Physik-News vom 20.01.2023

Das zeigt eine Studie im Fachmagazin Science anhand eines weltweiten Citizen Science Projekts zur Lichtverschmutzung, das in den letzten elf Jahren Daten erhoben hat.

Menschen sehen weltweit immer weniger Sterne am Nachthimmel. Ursache hierfür ist vermutlich die Lichtverschmutzung in den Abend- und Nachtstunden, die pro Jahr um 7-10 Prozent zunimmt. Diese Änderungsrate ist größer, als es Satellitenmessungen der künstlichen Lichtemissionen auf der Erde vermuten ließen.


Auswirkung der Lichtverschmutzung 2 - Vom ganz dunklen Himmel (links) zum innerstädtischen Himmel (rechts).

Publikation:


Christopher C. M. Kyba, Yigit Öner Altıntas, Constance E. Walker, Mark Newhouse
Citizen scientists report global rapid reductions in the visibility of stars from 2011 to 2022
Science (2023)

DOI: 10.1126/science.abq7781



Zu diesem Befund kommt jetzt eine Studie im Fachmagazin Science, durchgeführt von einer Forschungsgruppe um Christopher Kyba vom Deutschen GeoForschungsZentrum GFZ und der Ruhr-Universität Bochum mit Kolleginnen und Kollegen vom GFZ und vom NOIRLab der US National Science Foundation. Im Rahmen des Citizen Science Projekts „Globe at Night“ haben sie hierfür aus dem Zeitraum 2011 bis 2022 mehr als 50.000 Beobachtungen mit bloßem Auge von Bürgerwissenschaftler:innen auf der ganzen Welt ausgewertet. Die Studie zeigt auch, dass die Citizen-Science-Daten eine wichtige Ergänzung zu bisherigen Messverfahren darstellen.

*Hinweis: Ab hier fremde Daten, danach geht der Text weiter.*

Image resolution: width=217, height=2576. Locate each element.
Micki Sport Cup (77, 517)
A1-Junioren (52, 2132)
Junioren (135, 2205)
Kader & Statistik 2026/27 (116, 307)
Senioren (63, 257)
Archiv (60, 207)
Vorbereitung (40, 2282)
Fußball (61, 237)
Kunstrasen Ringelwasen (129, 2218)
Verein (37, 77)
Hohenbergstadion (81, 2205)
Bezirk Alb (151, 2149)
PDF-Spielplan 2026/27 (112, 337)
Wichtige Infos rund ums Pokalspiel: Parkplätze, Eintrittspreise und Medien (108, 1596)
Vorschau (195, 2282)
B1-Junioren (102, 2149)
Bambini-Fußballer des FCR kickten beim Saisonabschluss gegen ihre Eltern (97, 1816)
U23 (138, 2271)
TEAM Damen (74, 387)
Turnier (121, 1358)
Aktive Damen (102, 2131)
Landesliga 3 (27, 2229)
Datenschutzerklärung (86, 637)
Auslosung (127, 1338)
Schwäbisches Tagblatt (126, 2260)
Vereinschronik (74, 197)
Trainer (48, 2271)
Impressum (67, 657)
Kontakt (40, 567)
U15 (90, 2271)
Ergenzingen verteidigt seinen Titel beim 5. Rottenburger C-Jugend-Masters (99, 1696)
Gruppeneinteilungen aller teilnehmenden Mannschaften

Bedarf an geeigneten Messverfahren

Die Änderung der Lichtverschmutzung ist global gesehen und im Laufe der Zeit bislang nicht gut bekannt. Zwar kann das künstliche Himmelsleuchten im Prinzip von Satelliten gemessen werden. Doch die einzigen Instrumente im All, die die gesamte Erde überwachen können, haben keine ausreichende Messgenauigkeit und Empfindlichkeit.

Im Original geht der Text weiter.